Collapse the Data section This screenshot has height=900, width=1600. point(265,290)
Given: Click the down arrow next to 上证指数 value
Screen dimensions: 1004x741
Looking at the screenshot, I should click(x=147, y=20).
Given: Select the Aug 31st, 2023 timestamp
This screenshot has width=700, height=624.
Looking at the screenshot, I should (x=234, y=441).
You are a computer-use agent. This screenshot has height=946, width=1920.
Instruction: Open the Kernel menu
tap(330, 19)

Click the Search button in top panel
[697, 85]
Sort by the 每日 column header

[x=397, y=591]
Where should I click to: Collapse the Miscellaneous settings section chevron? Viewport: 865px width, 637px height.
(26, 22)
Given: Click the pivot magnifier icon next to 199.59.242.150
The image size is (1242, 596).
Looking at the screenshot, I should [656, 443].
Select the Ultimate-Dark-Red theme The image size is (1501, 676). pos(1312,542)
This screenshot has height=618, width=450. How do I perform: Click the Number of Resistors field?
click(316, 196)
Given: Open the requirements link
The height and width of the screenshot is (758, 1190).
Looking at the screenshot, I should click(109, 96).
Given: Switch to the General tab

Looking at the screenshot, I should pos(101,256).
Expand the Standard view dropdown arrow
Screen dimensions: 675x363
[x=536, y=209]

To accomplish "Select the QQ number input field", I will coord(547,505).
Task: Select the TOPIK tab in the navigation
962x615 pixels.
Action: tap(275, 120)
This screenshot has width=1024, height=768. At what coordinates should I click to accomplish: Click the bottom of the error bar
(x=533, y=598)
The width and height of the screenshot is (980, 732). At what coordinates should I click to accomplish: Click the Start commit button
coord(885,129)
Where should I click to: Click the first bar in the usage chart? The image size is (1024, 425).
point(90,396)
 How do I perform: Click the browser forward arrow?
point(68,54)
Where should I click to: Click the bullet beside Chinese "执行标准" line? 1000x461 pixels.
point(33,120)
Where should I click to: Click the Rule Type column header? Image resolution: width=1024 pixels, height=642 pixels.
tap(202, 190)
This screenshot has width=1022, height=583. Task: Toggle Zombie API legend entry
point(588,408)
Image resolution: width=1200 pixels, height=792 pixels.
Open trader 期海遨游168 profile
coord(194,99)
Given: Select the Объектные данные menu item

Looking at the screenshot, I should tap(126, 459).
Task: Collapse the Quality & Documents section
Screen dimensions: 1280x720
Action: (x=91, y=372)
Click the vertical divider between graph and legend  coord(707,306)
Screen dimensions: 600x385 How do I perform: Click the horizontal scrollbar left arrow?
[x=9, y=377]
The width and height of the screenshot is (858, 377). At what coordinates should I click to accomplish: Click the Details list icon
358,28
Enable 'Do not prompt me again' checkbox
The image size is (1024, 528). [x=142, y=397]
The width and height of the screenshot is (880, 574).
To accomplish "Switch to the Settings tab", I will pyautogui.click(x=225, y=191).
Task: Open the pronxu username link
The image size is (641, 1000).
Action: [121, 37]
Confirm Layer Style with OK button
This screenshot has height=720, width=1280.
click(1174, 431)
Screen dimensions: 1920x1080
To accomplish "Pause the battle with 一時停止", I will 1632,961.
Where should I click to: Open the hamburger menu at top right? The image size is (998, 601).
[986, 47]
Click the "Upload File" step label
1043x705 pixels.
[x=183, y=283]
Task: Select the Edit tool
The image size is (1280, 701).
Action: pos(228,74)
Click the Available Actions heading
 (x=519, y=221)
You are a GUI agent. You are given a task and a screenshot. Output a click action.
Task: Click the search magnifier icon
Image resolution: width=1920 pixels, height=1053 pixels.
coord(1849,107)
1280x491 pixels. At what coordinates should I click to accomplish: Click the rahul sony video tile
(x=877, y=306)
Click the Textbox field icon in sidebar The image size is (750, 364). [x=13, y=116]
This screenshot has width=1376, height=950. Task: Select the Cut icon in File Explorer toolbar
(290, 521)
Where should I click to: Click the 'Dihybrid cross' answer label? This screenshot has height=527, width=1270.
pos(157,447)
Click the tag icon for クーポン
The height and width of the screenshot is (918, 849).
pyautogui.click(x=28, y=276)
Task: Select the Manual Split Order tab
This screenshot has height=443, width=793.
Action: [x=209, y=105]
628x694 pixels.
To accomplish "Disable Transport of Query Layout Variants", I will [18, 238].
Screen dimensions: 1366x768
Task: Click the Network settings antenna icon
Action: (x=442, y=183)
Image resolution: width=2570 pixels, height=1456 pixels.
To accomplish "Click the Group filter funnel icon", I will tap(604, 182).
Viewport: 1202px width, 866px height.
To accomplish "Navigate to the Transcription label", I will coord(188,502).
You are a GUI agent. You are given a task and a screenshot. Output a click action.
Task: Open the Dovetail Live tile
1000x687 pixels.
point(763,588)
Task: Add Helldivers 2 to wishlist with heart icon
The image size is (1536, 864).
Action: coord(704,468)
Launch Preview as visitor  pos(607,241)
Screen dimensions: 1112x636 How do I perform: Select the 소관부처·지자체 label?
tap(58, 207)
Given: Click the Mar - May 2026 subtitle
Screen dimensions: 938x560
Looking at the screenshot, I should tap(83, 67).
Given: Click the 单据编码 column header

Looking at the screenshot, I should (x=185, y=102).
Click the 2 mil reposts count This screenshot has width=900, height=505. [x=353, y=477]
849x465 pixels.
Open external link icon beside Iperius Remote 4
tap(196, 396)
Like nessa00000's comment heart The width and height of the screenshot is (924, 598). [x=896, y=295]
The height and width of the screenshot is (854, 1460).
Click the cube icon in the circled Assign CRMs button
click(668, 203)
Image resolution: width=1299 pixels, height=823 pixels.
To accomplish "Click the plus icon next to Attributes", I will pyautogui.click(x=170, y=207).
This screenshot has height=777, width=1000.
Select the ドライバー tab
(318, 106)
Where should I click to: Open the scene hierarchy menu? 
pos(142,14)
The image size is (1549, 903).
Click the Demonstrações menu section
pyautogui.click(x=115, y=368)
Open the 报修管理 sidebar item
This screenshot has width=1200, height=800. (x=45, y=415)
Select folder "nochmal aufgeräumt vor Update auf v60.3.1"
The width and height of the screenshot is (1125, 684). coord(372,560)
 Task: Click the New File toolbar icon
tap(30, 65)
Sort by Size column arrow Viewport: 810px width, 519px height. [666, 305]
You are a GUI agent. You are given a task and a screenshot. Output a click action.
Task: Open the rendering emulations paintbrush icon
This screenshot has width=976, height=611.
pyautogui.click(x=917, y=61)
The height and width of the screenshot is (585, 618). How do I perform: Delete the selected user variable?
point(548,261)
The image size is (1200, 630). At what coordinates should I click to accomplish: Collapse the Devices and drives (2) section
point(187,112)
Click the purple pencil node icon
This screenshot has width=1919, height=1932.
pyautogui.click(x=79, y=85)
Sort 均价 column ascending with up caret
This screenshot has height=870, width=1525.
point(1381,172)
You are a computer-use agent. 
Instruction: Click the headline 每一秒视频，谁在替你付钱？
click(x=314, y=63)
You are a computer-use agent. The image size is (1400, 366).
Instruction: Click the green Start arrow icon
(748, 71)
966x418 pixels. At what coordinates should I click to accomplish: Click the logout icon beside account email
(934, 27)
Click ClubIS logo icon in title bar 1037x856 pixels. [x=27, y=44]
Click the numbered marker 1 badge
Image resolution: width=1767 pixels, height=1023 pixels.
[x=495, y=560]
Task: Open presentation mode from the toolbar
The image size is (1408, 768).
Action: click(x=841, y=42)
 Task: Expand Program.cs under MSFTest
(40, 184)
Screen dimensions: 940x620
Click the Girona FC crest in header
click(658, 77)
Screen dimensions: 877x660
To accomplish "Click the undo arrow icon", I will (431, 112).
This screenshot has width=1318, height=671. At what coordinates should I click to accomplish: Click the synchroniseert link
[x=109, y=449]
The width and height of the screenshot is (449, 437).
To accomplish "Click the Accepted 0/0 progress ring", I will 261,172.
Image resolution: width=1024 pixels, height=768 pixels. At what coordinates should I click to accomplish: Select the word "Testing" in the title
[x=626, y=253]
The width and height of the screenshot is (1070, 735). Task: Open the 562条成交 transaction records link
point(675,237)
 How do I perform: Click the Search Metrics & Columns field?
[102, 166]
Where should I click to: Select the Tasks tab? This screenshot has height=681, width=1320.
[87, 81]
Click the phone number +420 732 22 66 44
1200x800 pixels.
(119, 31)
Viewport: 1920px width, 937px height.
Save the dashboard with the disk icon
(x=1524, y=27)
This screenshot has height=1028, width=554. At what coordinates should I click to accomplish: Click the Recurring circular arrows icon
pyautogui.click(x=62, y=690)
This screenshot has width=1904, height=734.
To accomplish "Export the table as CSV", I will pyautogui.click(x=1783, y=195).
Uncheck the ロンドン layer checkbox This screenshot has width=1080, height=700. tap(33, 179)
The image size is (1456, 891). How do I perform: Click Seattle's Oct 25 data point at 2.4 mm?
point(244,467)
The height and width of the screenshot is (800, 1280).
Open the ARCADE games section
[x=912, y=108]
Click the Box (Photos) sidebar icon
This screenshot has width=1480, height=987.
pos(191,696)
:::::
§ Task instructions
The total alone is wanted: how many lines in the listing above contain "next".

§ Written answer
3